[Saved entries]
_ _ _
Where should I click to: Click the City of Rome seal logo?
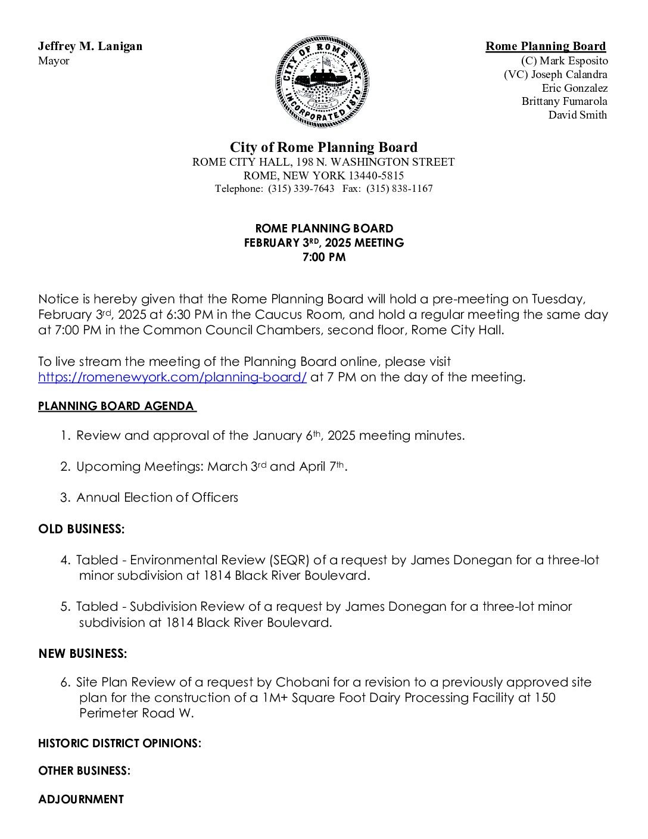point(322,82)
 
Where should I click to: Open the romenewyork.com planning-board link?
point(172,377)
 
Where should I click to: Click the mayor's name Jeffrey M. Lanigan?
point(90,46)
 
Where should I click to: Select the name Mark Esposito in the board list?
point(574,61)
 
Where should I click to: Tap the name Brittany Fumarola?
point(564,101)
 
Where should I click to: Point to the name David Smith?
point(577,115)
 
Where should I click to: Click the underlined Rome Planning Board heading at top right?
point(545,46)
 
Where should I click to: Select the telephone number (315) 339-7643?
point(301,189)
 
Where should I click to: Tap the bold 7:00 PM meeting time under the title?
point(324,257)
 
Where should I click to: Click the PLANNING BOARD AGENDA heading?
point(116,406)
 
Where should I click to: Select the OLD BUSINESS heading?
point(82,529)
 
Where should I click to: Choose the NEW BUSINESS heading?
point(83,654)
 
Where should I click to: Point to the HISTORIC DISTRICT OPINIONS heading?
point(120,744)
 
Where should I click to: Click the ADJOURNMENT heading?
point(81,800)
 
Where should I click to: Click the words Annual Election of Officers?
point(157,498)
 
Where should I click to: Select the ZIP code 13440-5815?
point(376,176)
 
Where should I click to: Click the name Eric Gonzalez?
point(574,88)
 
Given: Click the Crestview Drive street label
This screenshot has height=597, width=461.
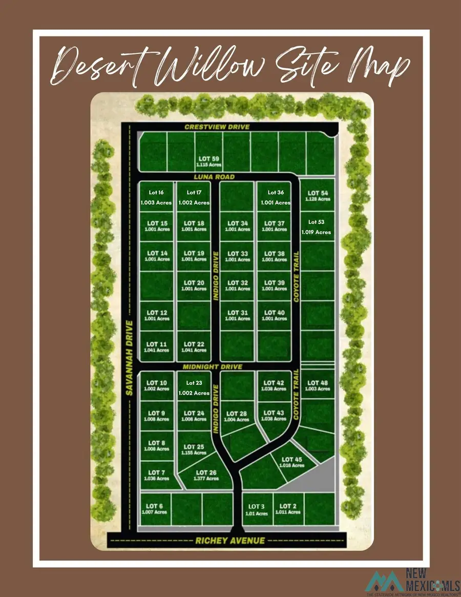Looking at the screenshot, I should coord(217,127).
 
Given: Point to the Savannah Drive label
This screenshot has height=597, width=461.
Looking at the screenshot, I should coord(129,358).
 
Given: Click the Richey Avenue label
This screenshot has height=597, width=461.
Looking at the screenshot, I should coord(230,540).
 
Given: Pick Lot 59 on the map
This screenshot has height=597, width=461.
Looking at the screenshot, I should coord(208,159).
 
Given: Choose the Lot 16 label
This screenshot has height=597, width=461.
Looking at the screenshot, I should coord(156,193).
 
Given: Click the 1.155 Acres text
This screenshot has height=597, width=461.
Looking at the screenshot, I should coord(194,453).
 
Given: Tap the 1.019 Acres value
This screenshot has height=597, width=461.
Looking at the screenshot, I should coord(316,232).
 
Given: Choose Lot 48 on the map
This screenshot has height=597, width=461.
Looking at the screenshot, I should coord(317,383).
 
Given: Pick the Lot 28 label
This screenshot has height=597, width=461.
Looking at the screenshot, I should coord(237,414).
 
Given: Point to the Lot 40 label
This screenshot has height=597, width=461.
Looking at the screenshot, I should coord(274,313).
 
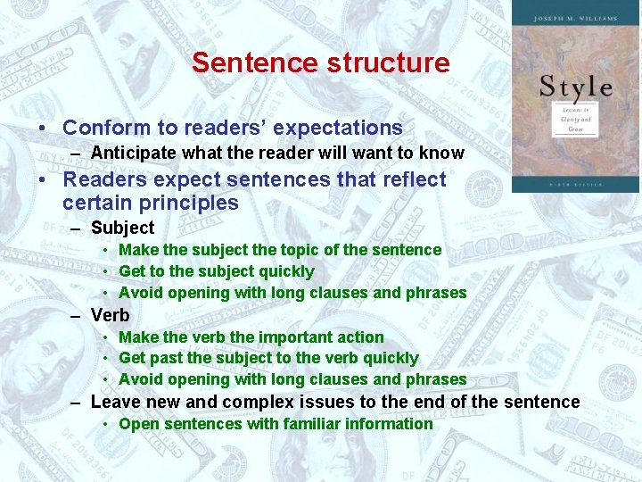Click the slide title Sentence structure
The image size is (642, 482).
pos(320,62)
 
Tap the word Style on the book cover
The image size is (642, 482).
pos(576,87)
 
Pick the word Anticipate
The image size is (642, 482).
pos(131,153)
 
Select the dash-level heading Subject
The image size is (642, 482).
pos(122,228)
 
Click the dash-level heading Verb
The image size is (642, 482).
pos(110,315)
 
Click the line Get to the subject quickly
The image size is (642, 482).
pos(216,271)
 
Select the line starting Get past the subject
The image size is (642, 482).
pos(268,358)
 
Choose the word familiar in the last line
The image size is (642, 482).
pos(316,424)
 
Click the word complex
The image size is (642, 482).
pos(256,402)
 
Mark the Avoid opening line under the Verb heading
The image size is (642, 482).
pos(292,379)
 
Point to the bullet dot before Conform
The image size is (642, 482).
pos(42,129)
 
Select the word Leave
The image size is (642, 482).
pos(117,402)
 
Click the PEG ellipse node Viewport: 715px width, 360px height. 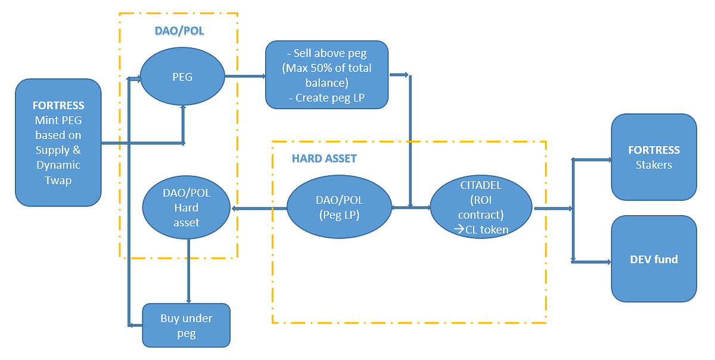click(182, 77)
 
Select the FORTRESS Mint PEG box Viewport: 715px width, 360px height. click(58, 142)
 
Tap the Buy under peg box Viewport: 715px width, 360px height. click(186, 325)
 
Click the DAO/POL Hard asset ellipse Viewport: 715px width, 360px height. click(186, 208)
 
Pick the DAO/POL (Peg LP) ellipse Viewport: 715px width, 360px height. click(340, 208)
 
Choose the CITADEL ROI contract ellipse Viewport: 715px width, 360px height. click(481, 208)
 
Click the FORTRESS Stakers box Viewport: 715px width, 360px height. click(654, 157)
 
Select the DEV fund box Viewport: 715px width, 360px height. click(654, 259)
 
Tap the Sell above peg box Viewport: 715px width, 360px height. click(327, 75)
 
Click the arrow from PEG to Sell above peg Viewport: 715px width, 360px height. click(245, 76)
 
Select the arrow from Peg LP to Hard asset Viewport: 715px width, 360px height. click(259, 208)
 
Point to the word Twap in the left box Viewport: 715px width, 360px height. click(58, 180)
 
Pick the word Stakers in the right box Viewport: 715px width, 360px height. click(654, 165)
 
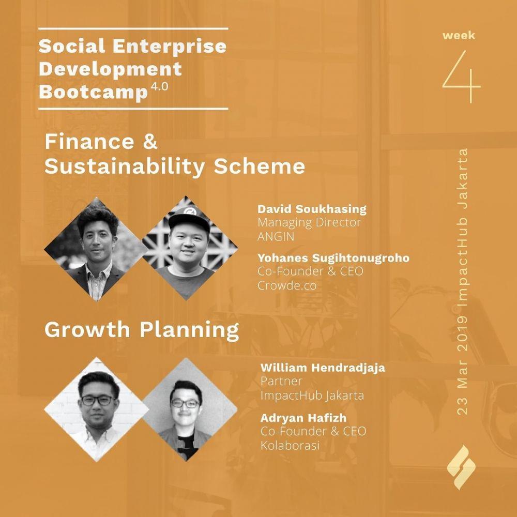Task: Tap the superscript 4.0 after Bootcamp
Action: coord(159,87)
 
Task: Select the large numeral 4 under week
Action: coord(461,77)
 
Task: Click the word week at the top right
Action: coord(459,35)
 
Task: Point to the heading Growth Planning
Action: coord(142,330)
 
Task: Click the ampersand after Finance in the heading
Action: coord(150,142)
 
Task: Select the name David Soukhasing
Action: coord(312,209)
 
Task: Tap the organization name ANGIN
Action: coord(276,237)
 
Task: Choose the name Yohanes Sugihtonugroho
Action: coord(333,258)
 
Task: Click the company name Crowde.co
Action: coord(287,285)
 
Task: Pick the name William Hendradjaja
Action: coord(323,368)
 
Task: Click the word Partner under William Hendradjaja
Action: coord(281,381)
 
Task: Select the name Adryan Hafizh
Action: coord(303,418)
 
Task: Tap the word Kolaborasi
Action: coord(290,446)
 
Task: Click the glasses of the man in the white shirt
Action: coord(97,401)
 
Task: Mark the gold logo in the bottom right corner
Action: coord(461,467)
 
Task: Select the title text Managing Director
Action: coord(309,222)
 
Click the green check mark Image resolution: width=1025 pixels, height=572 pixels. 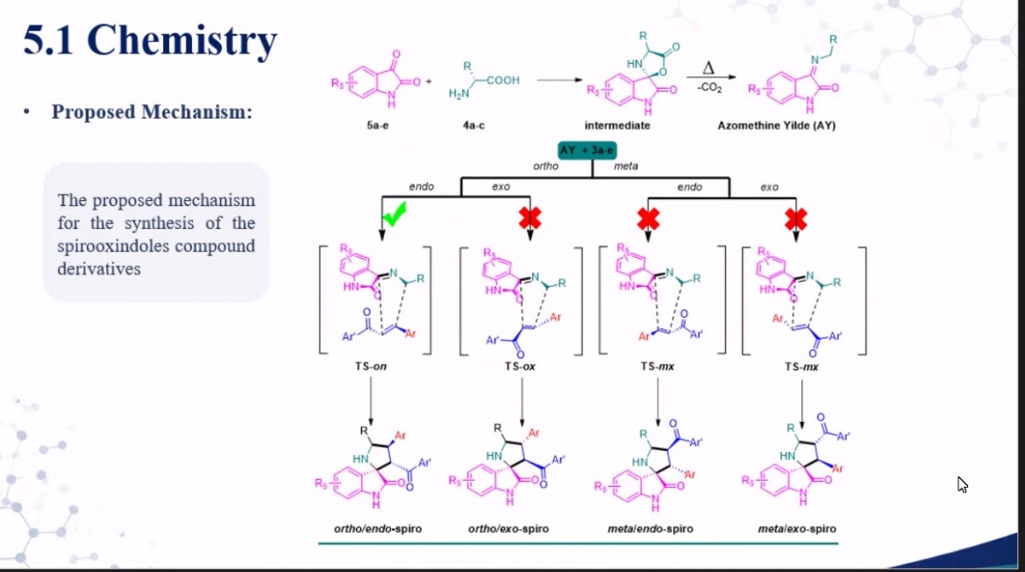pos(395,214)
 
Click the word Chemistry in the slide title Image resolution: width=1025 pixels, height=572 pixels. pos(182,40)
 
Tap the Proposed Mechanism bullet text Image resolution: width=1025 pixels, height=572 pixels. pos(152,111)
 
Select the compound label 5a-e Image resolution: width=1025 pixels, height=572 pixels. pos(378,125)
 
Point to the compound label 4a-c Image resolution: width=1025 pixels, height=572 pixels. pos(474,125)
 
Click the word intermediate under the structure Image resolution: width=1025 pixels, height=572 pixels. pos(617,125)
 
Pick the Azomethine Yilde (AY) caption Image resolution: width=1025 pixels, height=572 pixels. pos(777,125)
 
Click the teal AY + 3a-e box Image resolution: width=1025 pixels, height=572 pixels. pos(587,150)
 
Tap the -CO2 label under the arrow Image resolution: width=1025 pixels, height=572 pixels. pos(710,88)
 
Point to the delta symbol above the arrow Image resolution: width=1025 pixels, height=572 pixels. pos(708,68)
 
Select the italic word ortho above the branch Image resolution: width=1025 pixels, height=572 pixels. pos(546,166)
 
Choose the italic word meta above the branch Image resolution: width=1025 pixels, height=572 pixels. pos(625,166)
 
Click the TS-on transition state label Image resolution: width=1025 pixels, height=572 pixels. pos(371,366)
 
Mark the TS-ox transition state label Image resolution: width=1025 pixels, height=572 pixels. pos(520,366)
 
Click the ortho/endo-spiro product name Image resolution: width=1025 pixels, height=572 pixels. pos(378,528)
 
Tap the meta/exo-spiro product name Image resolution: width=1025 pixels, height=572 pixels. pos(797,528)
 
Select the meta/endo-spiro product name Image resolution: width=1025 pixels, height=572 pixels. pos(651,528)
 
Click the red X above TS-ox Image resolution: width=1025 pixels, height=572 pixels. pos(530,218)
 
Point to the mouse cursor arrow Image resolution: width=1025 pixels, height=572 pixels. pos(962,484)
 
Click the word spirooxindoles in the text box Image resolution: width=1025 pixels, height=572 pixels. pos(114,247)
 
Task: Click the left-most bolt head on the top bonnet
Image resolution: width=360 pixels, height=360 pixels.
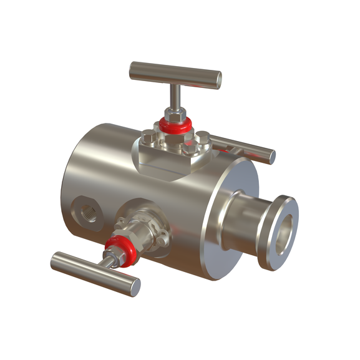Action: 148,135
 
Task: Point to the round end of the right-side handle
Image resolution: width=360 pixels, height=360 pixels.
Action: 270,156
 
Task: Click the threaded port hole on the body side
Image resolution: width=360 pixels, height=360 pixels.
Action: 85,211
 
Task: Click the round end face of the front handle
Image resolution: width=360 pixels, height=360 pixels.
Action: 133,287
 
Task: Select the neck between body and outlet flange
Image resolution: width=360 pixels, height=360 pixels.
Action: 246,225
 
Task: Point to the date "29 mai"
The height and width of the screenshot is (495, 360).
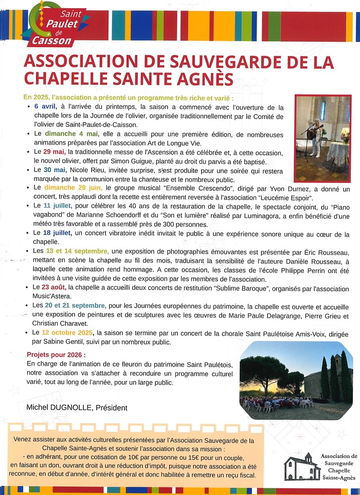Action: click(x=54, y=152)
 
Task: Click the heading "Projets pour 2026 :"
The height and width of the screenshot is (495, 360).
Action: click(x=57, y=355)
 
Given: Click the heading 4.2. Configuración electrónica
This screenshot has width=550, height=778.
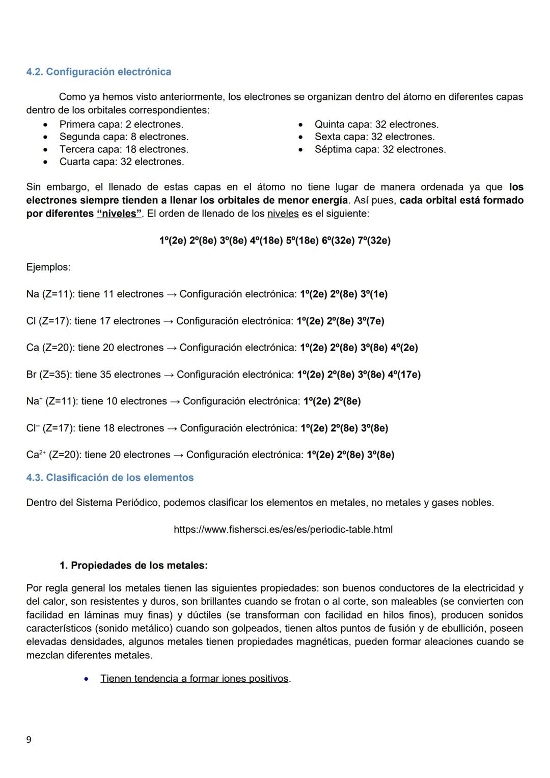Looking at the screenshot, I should click(98, 72).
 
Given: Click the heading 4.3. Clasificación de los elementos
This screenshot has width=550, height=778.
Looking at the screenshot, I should click(109, 477).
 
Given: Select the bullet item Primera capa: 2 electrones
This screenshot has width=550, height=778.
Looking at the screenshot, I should click(121, 124).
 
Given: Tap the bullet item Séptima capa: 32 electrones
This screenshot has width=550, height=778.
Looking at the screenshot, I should click(380, 149).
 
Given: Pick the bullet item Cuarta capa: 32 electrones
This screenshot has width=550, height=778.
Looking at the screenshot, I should click(122, 162).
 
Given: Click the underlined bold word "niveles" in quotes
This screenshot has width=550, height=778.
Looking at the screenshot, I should click(119, 213).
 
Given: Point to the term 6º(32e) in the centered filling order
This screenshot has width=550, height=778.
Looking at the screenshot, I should click(338, 240).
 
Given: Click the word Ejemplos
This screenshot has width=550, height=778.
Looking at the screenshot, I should click(48, 267).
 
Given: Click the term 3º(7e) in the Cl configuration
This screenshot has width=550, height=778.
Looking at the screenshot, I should click(370, 321).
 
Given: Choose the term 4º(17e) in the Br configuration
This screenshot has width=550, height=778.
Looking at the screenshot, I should click(404, 374).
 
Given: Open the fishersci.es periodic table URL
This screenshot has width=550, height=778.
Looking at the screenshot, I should click(283, 529).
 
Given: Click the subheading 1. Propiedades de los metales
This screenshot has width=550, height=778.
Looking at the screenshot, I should click(133, 566).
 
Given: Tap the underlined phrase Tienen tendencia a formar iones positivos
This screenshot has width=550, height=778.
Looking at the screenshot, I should click(195, 679).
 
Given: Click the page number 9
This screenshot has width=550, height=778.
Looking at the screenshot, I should click(29, 740).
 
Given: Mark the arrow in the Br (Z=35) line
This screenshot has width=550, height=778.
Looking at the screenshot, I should click(169, 375).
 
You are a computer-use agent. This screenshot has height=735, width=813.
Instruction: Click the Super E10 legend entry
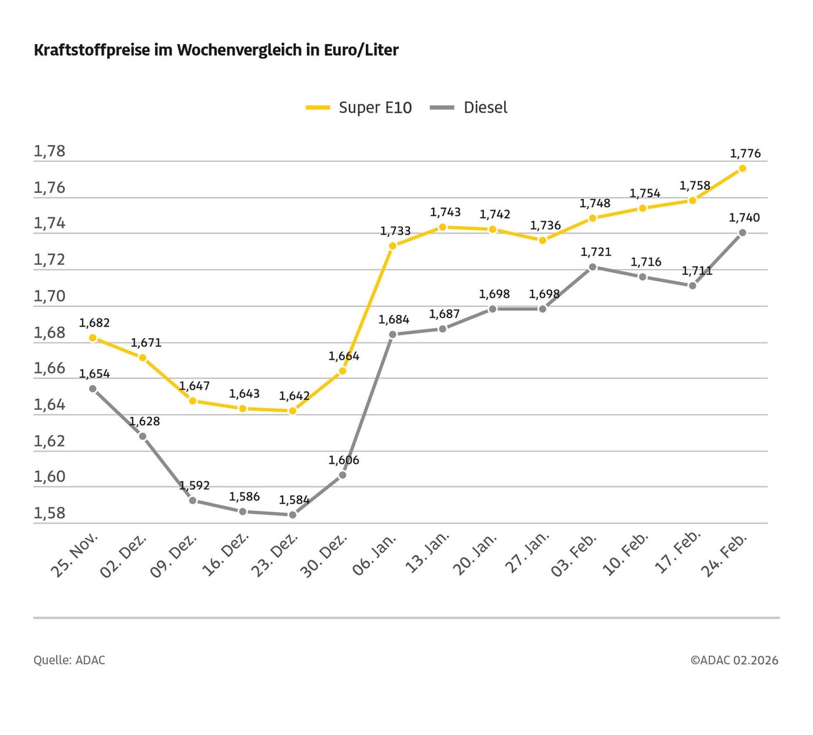pyautogui.click(x=359, y=108)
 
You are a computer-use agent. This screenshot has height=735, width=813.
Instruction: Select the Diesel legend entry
pyautogui.click(x=470, y=108)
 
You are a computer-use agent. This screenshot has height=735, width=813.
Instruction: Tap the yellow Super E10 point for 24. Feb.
pyautogui.click(x=743, y=168)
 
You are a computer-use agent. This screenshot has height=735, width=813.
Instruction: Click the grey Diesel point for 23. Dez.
pyautogui.click(x=293, y=515)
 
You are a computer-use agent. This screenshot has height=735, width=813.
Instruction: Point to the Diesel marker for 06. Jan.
pyautogui.click(x=392, y=334)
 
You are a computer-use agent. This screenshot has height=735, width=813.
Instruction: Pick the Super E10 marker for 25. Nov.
pyautogui.click(x=93, y=337)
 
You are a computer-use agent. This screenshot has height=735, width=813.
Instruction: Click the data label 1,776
pyautogui.click(x=745, y=154)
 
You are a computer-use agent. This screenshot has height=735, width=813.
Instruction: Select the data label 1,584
pyautogui.click(x=294, y=500)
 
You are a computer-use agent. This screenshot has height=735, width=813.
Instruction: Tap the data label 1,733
_ _ _
[REQUIREMENT] Write out the records from their start through the line that contains "point(83,654)", inclusive, keeping the requests and raising every coordinate in the answers by 19. Leave the pictures out.

[ANSWER FOR THIS EXERCISE]
Where should I click to: Click the City of Rome seal logo?
point(341,101)
 
Where should I click to: Open the romenewyork.com planning-board link?
point(191,396)
 
Where should I click to: Click the mayor's name Jeffrey M. Lanigan?
point(109,65)
 
Where should I click to: Select the name Mark Esposito in the board list?
point(593,80)
 
Where should I click to: Tap the name Brittany Fumarola?
point(583,120)
 
Where should I click to: Point to the name David Smith?
point(596,134)
 
Where should I click to: Click the underlined Rome Planning Board heading at top right?
point(564,65)
 
Where should I click to: Select the telephone number (315) 339-7643?
point(320,208)
 
Where should I click to: Tap the bold 7:00 PM meeting time under the title?
point(343,276)
 
Where should I click to: Click the PLANNING BOARD AGENDA heading?
point(135,425)
 
Where should I click to: Select the OLD BUSINESS heading?
point(101,548)
 
Where should I click to: Choose the NEW BUSINESS heading?
point(102,673)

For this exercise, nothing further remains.